Por eso, no resulta extraño que quienes están al frente de las universidades, los “vice cancilleres”, cobren salarios dignos de CEOs – de hasta 300 mil dólares – y diez veces superiores a los de los docentes, y reciban asistencia de expertos en administración y marketing. En términos de salario real, mientras tanto, los docentes universitarios han experimentado una caída del 17% en los últimos diez años. Ahora, los contratos precarios peligran y la perspectiva es que los docentes trabajen a destajo en una adaptación relámpago de sus materias, mientras atienden foros de las facultades, inquietudes de los estudiantes y, al igual que estos, las propias vicisitudes de la vida personal en cuarentena.

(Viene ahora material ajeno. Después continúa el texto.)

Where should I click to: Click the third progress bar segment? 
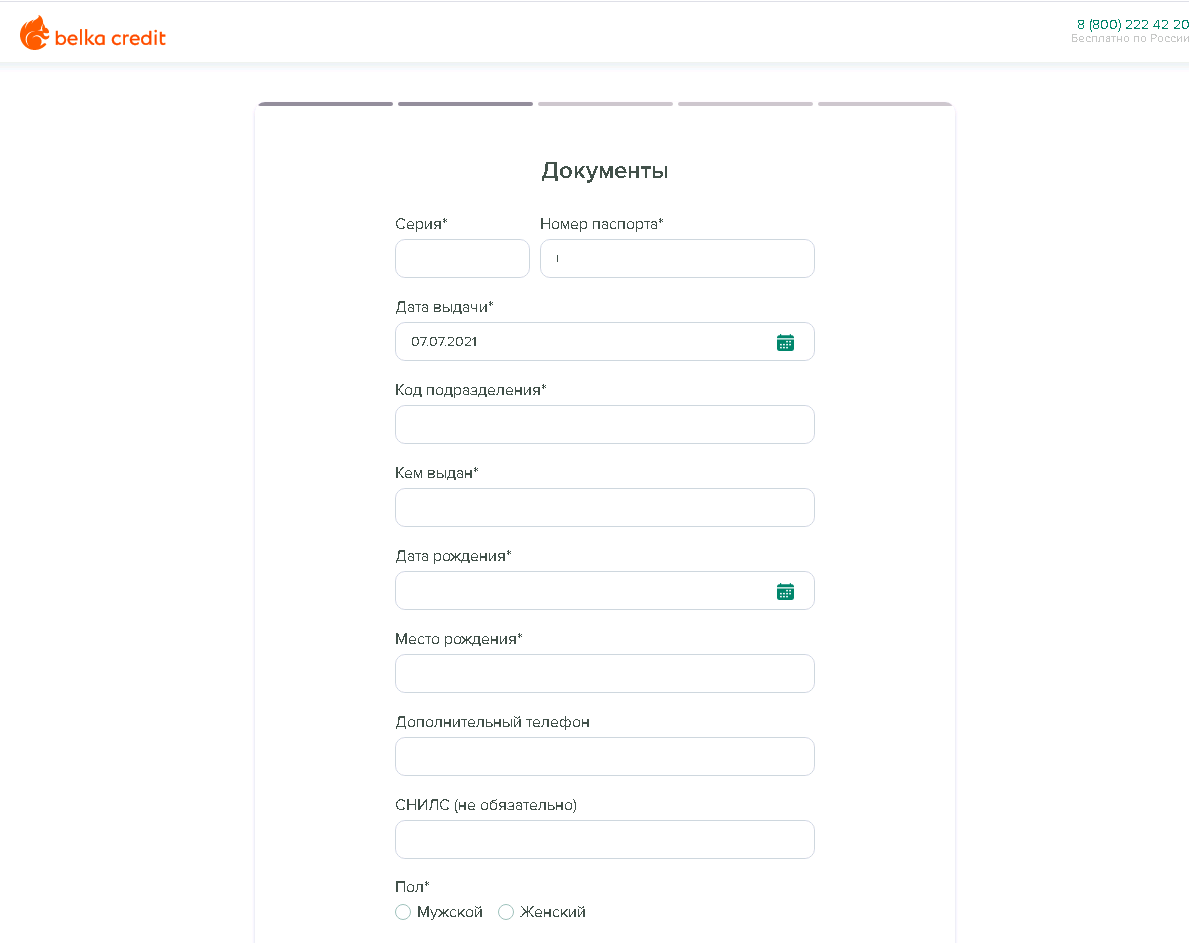tap(605, 104)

Rent Strike: Los estudiantes y la huelga de inquilinos

El principal problema para los estudiantes, en particular para el enorme sector que depende de trabajos precarios, en atención al público, ventas, etc., es la inestabilidad laboral que la pandemia ha acarreado, y la consecuente crisis habitacional. Las decenas de miles de estudiantes inquilinos se encuentran ante una disyuntiva básica: no pagar el alquiler o no comer. Aparte de los fondos de inversión privados que construyen residencias estudiantiles, virtualmente todas las universidades poseen sus propias instalaciones, donde se les garantiza dormitorios a los estudiantes de primer año con costos que oscilan entre los 200 y 800 dólares mensuales.

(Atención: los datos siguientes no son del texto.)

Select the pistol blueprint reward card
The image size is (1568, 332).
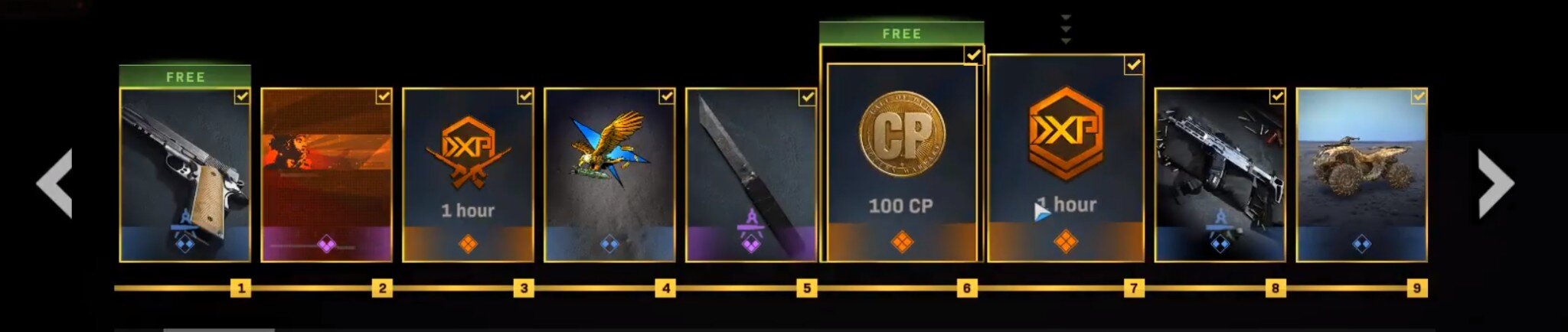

Existe una rica historia de lucha entre los estudiantes y las autoridades universitarias en torno al pago de este alquiler. Las huelgas de inquilinos han sido frecuentes, pero las que ya se están organizando actualmente tienen la particularidad de darse bajo el Coronavirus, y por tanto poseen una serie de particularidades. El principal reclamo es que se anule el pago de alquileres en las residencias estudiantiles por lo que resta del año y, en el caso de quienes hayan abandonado las habitaciones – como aquellas personas que volvieron con sus familias antes del lockdown – , el reembolso de los pagos que ya realizaron. Muchos estudiantes se encuentran aislados, en campus universitarios desiertos, e incluso quienes pudiesen ir a sus hogares, deberían afrontar el altísimo riesgo de contagio existente (Gran Bretaña es, al 6 de mayo, el segundo país en cantidad de muertes y cantidad de casos activos de Covid-19, superado solo por Estados Unidos). A ese mismo riesgo son expuestos los trabajadores de limpieza de las universidades, a los que mantienen trabajando con la excusa de la esencialidad, incluso con las instituciones cerradas. En varias universidades las huelgas de inquilinos ya comenzaron, y van a multiplicarse en los próximos días.

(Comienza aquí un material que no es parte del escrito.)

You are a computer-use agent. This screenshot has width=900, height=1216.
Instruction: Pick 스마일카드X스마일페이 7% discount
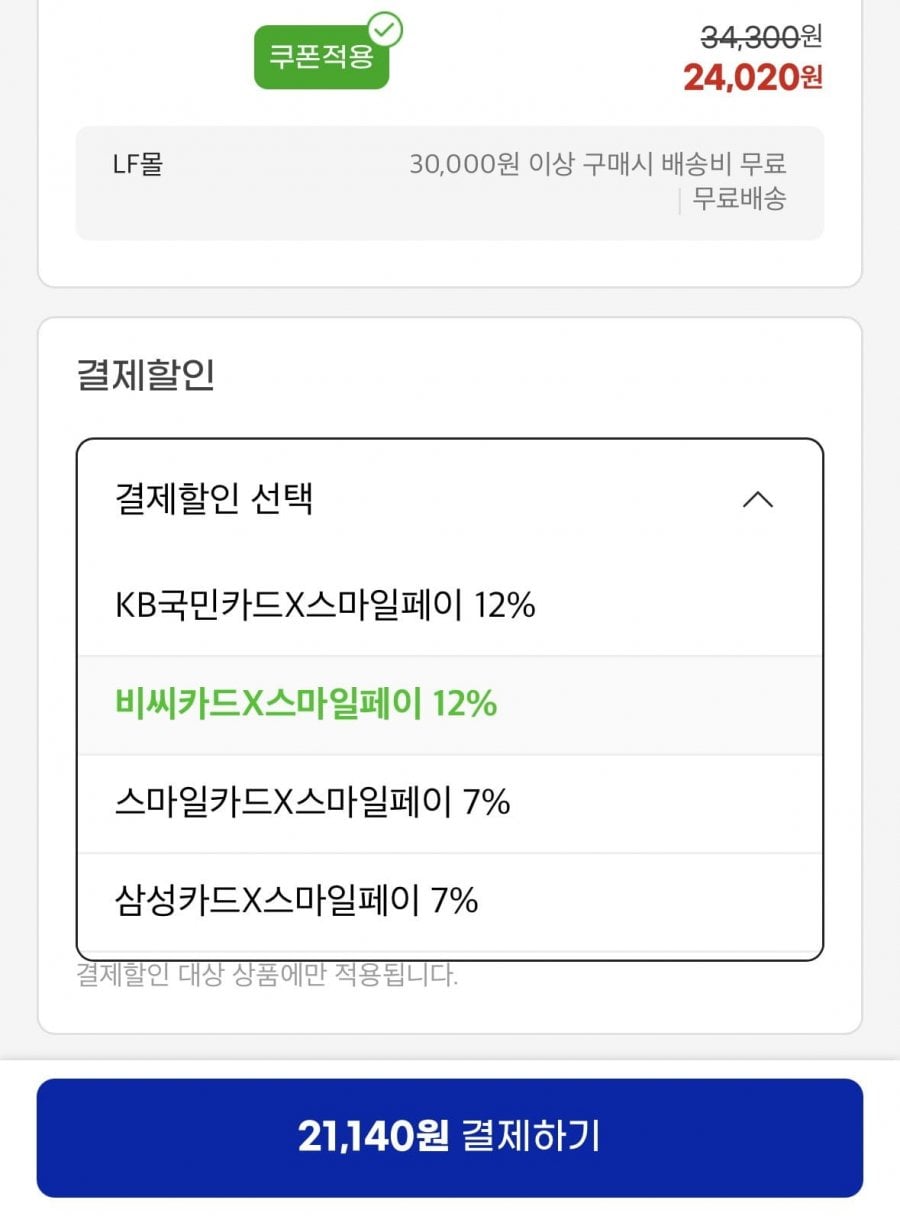click(x=450, y=803)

Detrás de los alquileres, existe una serie de dificultades que nos es familiar: Según una encuesta a diez mil estudiantes llevada adelante por la NUS (National Union of Students, la mayor confederación estudiantil del país), un 85% enfrenta dificultades económicas adicionales por la cuarentena, y muchos de ellos han perdido sus trabajos. Un tercio de los encuestados señaló que no podrá acceder a la cursada virtual de manera apropiada. Desde una conexión a internet limitada hasta la falta de un espacio apropiado para estudiar, conviviendo en familia o con compañeros, teniendo en muchos casos a cargo más tareas que de costumbre, los universitarios británicos se enfrentan al riesgo concreto de tener que abandonar, definitiva o temporalmente, sus estudios.

A modo de conclusión

La “excelencia universitaria” británica está tan golpeada por la crisis capitalista como cualquier otro sector. Si bien las universidades jamás fueron controladas enteramente por el estado, permanecen, como históricamente, dentro de lo que se considera la “esfera pública”. El sacudón que le ha propinado la pandemia del coronavirus está motivando respuestas crecientes por parte de sus actores, que ya se encontraban previamente movilizados y dan muestras de reservas de lucha. Hay decenas de miles de puestos de trabajo en juego, y la improvisación y desidia del gobierno requerirá un accionar contundente y unido de docentes, estudiantes y no-docentes. Solo con la unidad de estos actores podemos empezar a pensar en un freno a la degradación laboral y educativa que el capital impulsa e intenta endilgarle a la pandemia. Como hemos señalado, se trata de una lucha de vida o muerte.